Sounds great Shellbec, were did you get the kit from???


----------



## deejaydebi (Mar 20, 2007)

Gee Shell -
I wouldn't get mad at you! Kits are okay but just to darned expensive! Go to my website and check the recipes in the cheese section. I just hate for people to spend more money than they have to! The recipe and step by step directions are also in the Making Cheese At Home forum I run but you didn't sign in yet.

http://www.deejayssmokepit.net/

You can probably buy the Junket rennet at the grocery store in the pudding section for about $2 and the citric acid (which is also good for sausage) for about $2 but that might be harder to find. MAke sure you rinse the cheese after it sits in the brine or it will be very salty! I assumed that would be understood as it is a brine and we used them all the ime in smoking but silly me 
	

	
	
		
		



		
		
	


	





 I should know about assuming things.

Don't smoe it for more than about 30 minutes or it'll get icky! 
	

	
	
		
		



		
		
	


	





Glad to hear you tried it though it's way better than store bought cheese!


----------



## deejaydebi (Mar 20, 2007)

PS 

I also have a set of drawings for making a cheese press that will save you close to $50 so don't buy a cheese press!


----------



## gunslinger (Mar 20, 2007)

Great!!
I haven't made any cheese yet. I wanted to get a big all clad stainless pot before I do it. Them pots are EXPENSIVE!!!!!
I acquired a 24 qt pot this weekend, so I'll make some myself soon. As I said in another post, I don't care for mozzarella, but I'm going to try it (per Debi's insistence
	

	
	
		
		



		
		
	


	





 ). Maybe it'll be better homemade.
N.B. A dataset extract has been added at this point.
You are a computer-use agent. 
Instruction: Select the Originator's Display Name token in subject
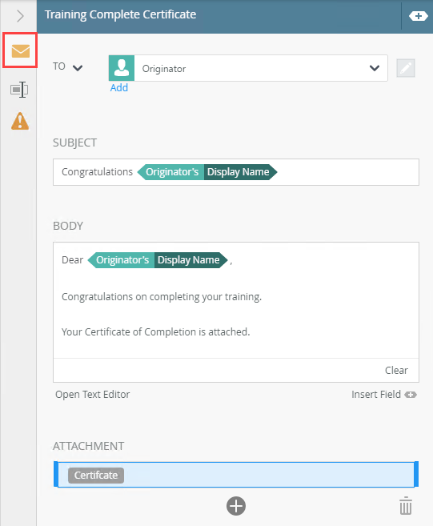click(x=207, y=172)
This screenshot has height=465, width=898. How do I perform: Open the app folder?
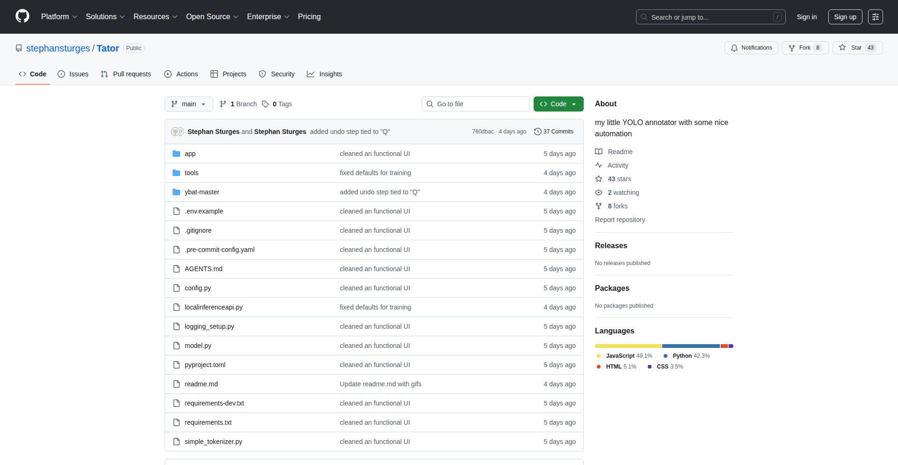point(190,154)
I just prefer really stinky old cheese.


----------



## deejaydebi (Mar 21, 2007)

Tom -

It really does taste better than the stuff in the store and it's great with some diced jalapinos pulled in the end or some crumbled bacon. Also gives you a chance to learn the texture of a clean break - betcha Ariel will eat it!

Do you have any Good Will stores down by you? I got a smaller 12 quart SS pot there for about $20 had a few dings but what the hey ...
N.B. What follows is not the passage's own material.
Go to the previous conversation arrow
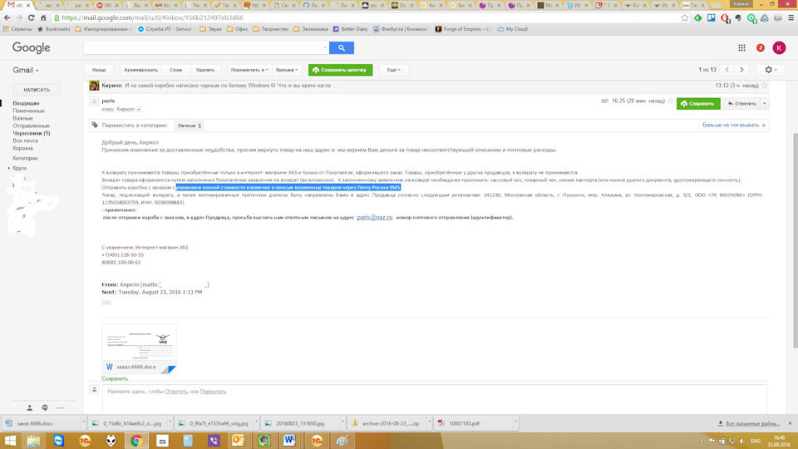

I do agree that cheese is always better when it smells like old gym socks...


----------



## gunslinger (Mar 21, 2007)

Arial will eat/not eat anything. Does that make sense?


----------



## deejaydebi (Mar 21, 2007)

Fussy when she wants to be huh? She is cute ...


----------



## payson (Mar 21, 2007)

I made some w/ a kit as well. Gotta check out your (Deejaydebbie)instructions now. We rolled some cappicolla into it... awsome! It is far better than store bought!


----------



## shellbellc (Mar 21, 2007)

OOOhhh, never thought of stretching things into it!  My hubby would love HOT pepper mozz.  Make a sort of lasagna with some spicy sausage, hot pepper mozz, more hot pepps and a salsa instead of a tomato sauce.  He would love that.  You could probably put some smoked sausage in when stretching the cheese and that would give it some smoked flavoring...


----------



## deejaydebi (Mar 24, 2007)

The kids like it rolled into preztle logs. Thye sell it in the stores that way.


----------



## deejaydebi (Mar 27, 2007)

I like to put some dill weed in it for antipasto - yummmmm


----------



## payson (Mar 27, 2007)

The possibilities are endless! Do you make mozzarella with whole milk or buttermilk? Buttermilk seems like it would make a great cheese although I don't like it on its own...


----------



## shellbellc (Mar 27, 2007)

I just used whole mile, but I was wondering about trying a higher fat milk like cream or half/half. I thought about buttermilk also, but I don't like the flavor of it...(except for fried chicken!)


----------



## payson (Mar 27, 2007)

Ahh, Half/Half... you might be onto something!


----------



## deejaydebi (Mar 30, 2007)

I like to use whole milk for mozzarella but you can even use powdered milk in a pinch. 

Butter milk will make more of a Queso Fresco type cheese than mozzarella.

Cream and buttermilk make Sour Cream.

Check out the cheese recipes on my site for an idea of what makes what.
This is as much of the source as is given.